What is needed: Write out the records again exactly and exclude the pictures.
#####
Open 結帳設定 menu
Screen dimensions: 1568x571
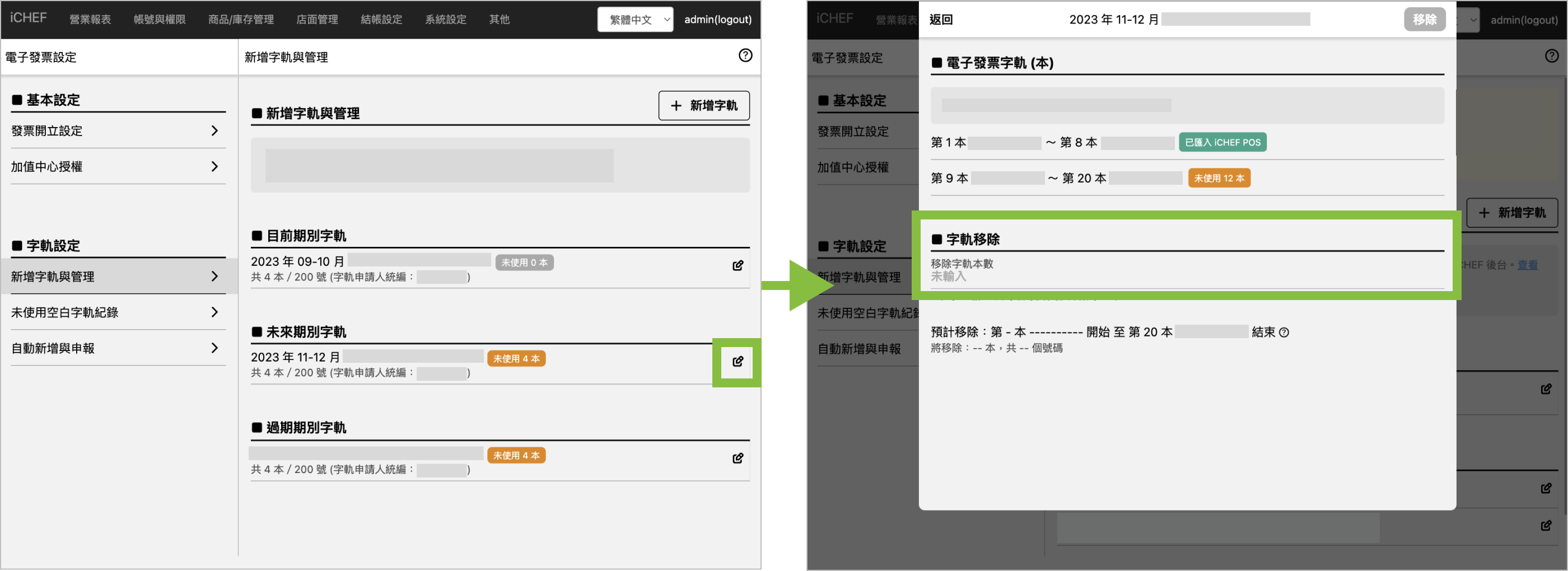click(x=381, y=20)
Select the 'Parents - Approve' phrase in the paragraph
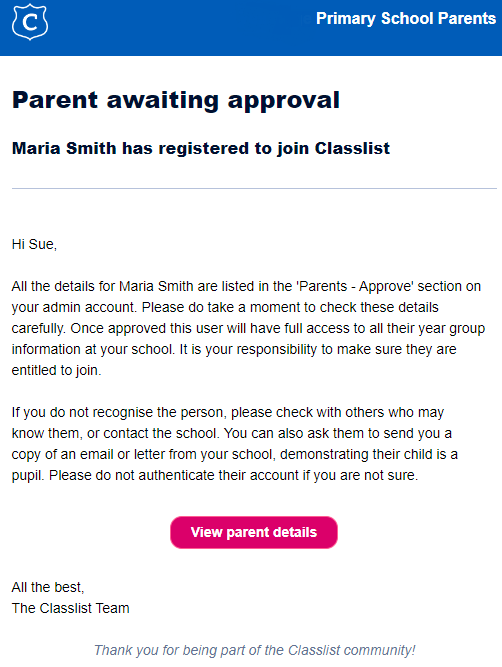Viewport: 502px width, 667px height. tap(357, 286)
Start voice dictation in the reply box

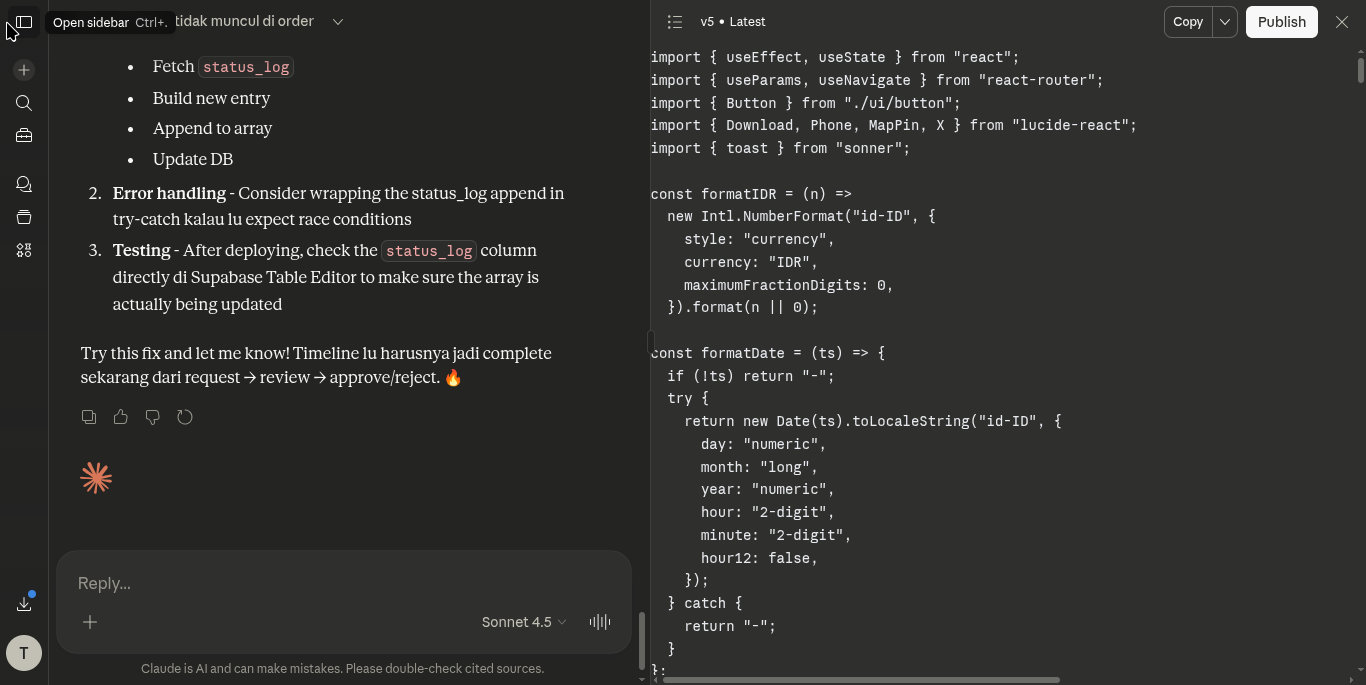599,622
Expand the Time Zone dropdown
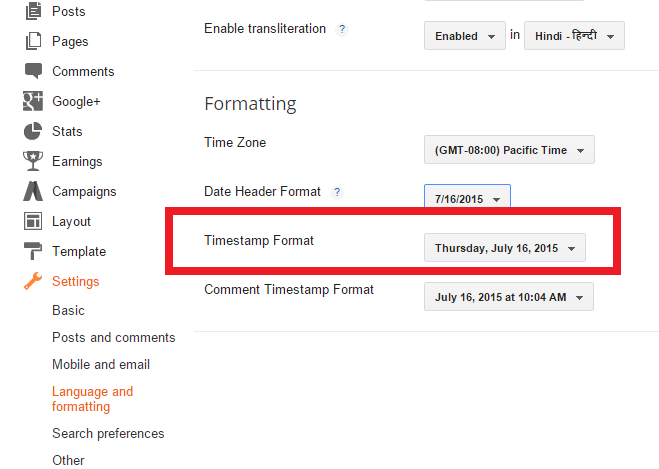Screen dimensions: 659x469 (x=509, y=150)
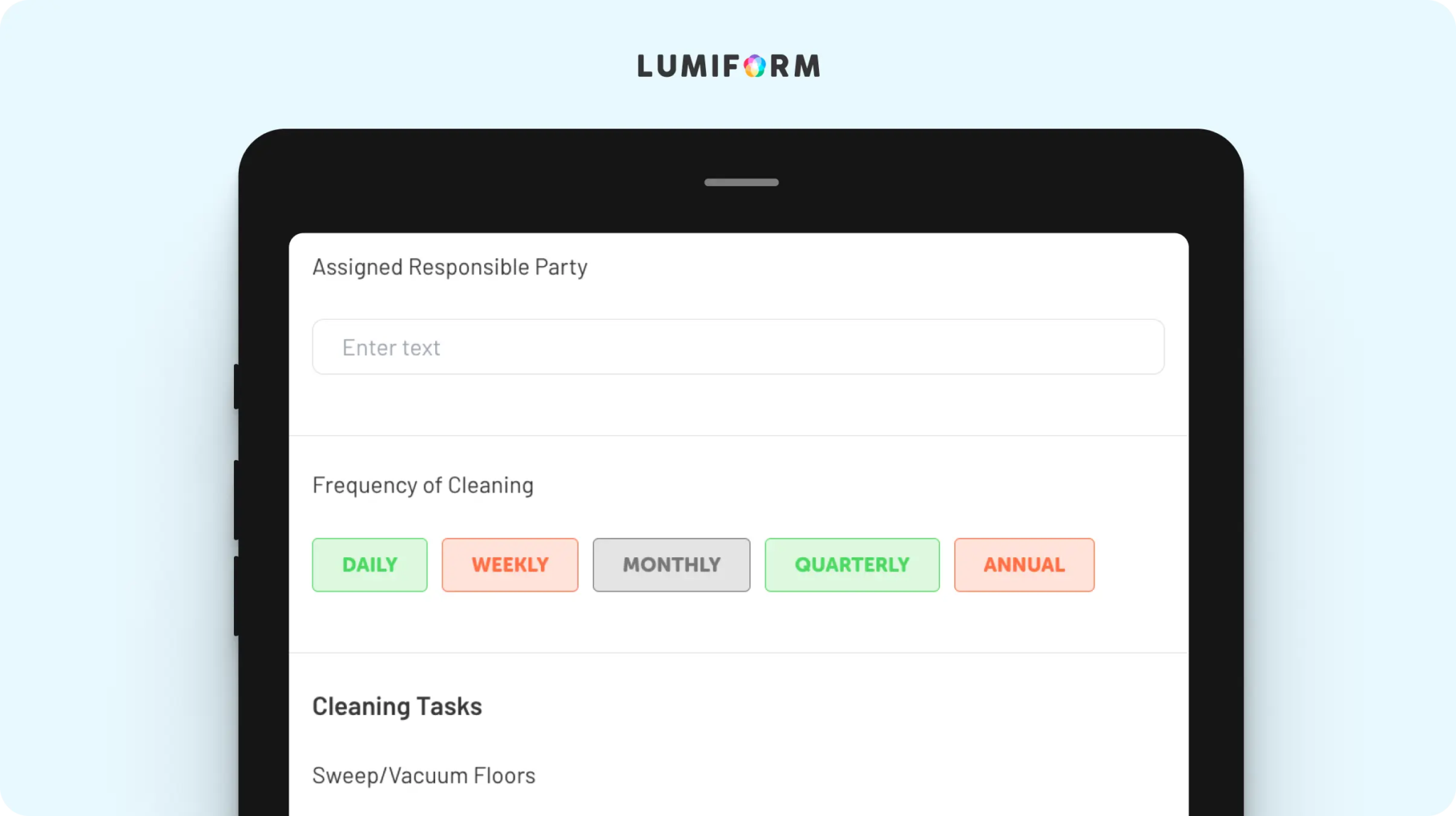Click the Assigned Responsible Party label
Image resolution: width=1456 pixels, height=816 pixels.
pyautogui.click(x=450, y=268)
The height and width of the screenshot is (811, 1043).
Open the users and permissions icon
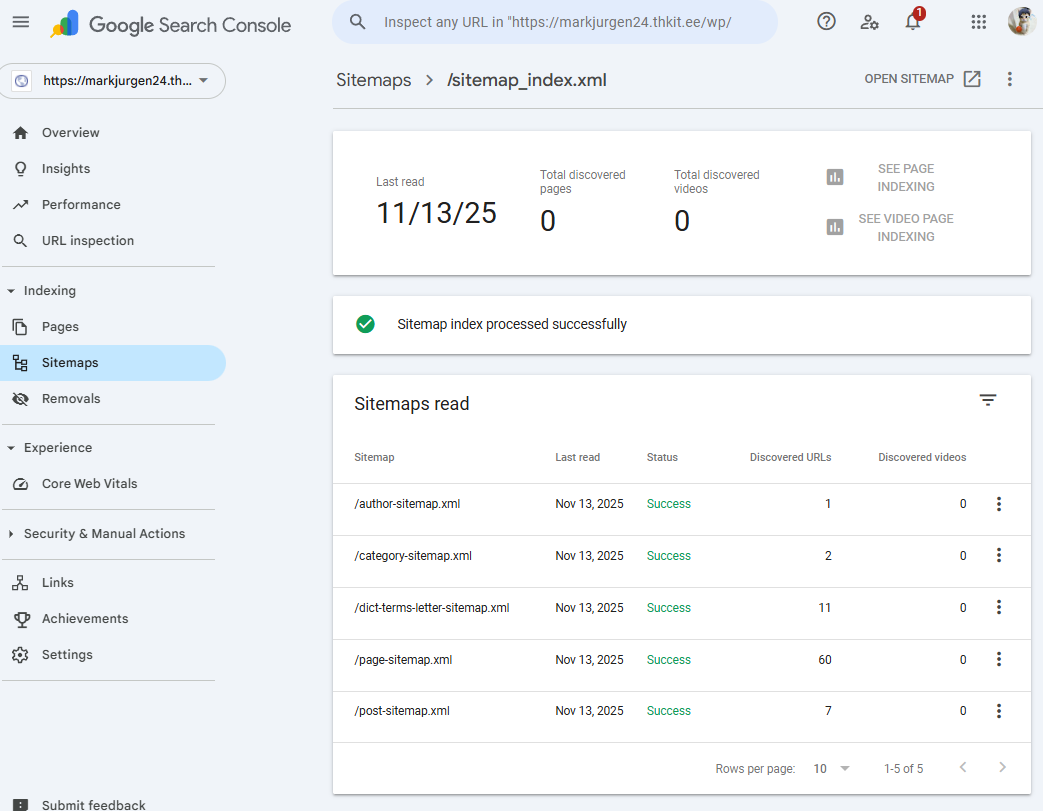[870, 22]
#####
Solution to the problem:
Open 結帳設定 menu
Screen dimensions: 1568x571
click(x=381, y=20)
Select the 'Parents - Approve' phrase in the paragraph
Viewport: 502px width, 667px height. tap(357, 286)
Start voice dictation in the reply box

599,622
Expand the Time Zone dropdown
Screen dimensions: 659x469 (x=509, y=150)
Click the Assigned Responsible Party label
Image resolution: width=1456 pixels, height=816 pixels.
pyautogui.click(x=450, y=268)
The height and width of the screenshot is (811, 1043).
Open the users and permissions icon
[870, 22]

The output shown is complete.